= Lamento d'Arianna discography =

This discography is a partial list of recordings of "Lamento d'Arianna" (Ariadne's lament), the only surviving fragment of music from the lost opera L'Arianna (1608) by Claudio Monteverdi (1567–1643). The lament was saved from oblivion by the composer's decision to publish it independently from the opera; in 1614 as a five-voice madrigal, and in 1623 as an accompanied solo. The madrigal version was included in Monteverdi's Sixth Book of Madrigals. It appears in recordings of that collection, and in other madrigal selections.

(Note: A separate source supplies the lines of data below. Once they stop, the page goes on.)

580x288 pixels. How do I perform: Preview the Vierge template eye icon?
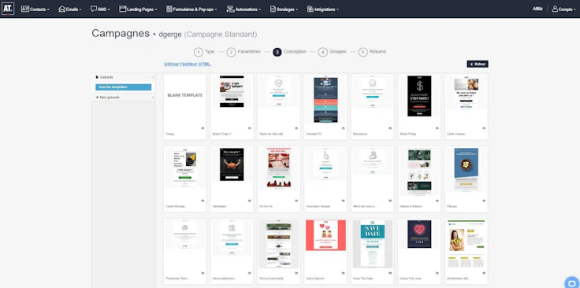coord(203,128)
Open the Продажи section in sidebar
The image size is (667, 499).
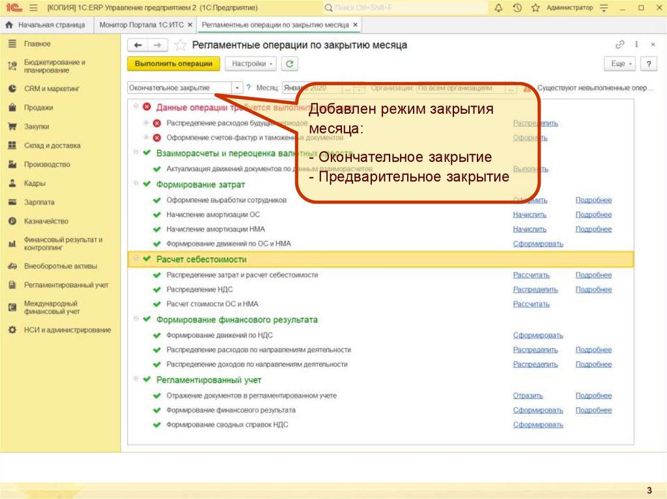[38, 108]
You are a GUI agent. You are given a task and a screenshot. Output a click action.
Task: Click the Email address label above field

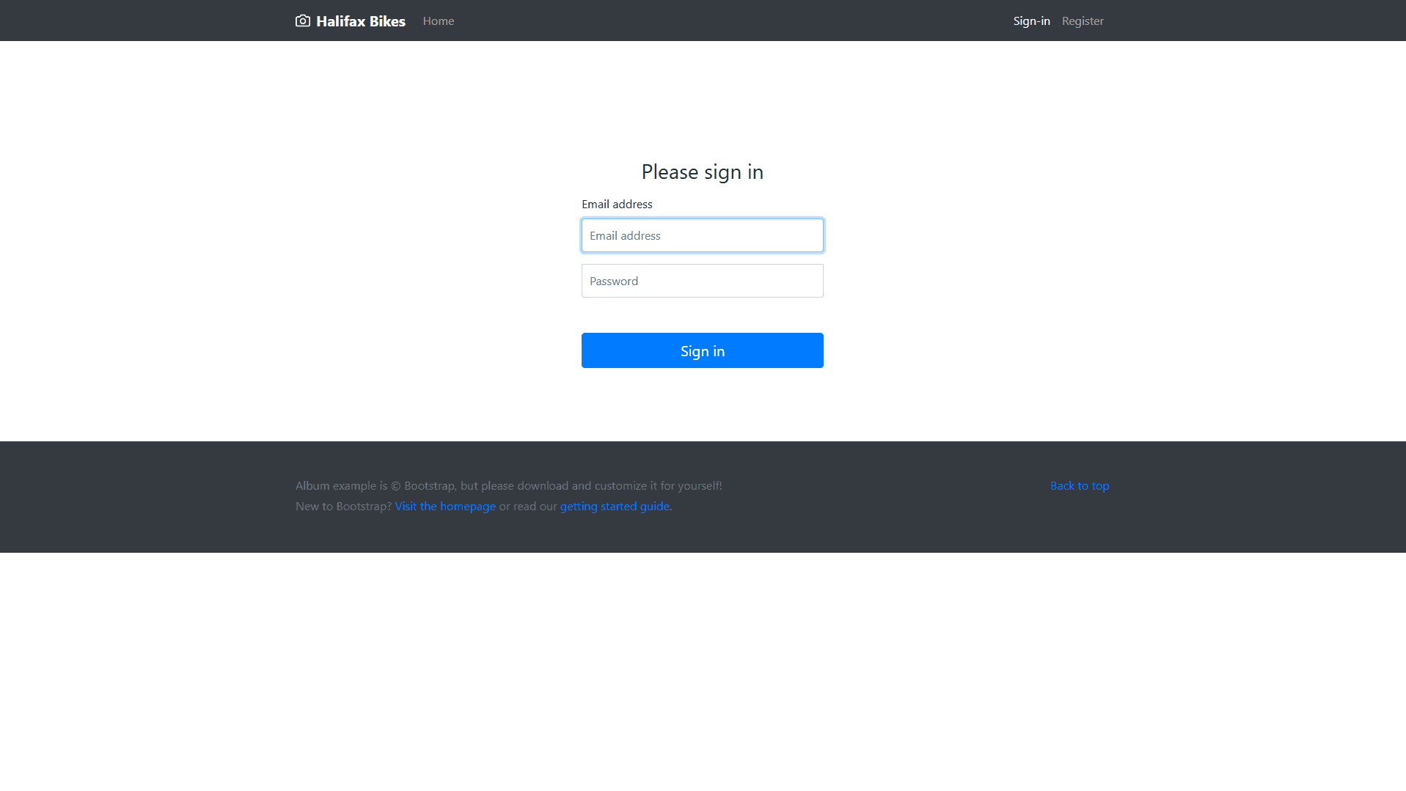[x=617, y=205]
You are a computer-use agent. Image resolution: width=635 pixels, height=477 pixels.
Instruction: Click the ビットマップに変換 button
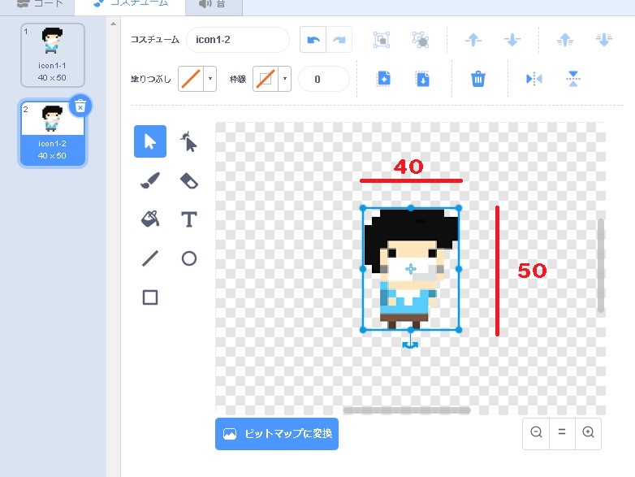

Recordings of the solo version are more plentiful. Most of these employ a female voice, usually either a soprano or mezzo-soprano, but two contralto versions are available. There are also male voice versions for baritone, tenor and countertenor. The year and the label information are generally those of the most recent issue, and do not necessarily relate to the initial recording.

==Five-voice madrigal (1614)==
The 5-voice version of Lamento d'Arianna is included in all recordings of Monteverdi's Sixth Book of Madrigals.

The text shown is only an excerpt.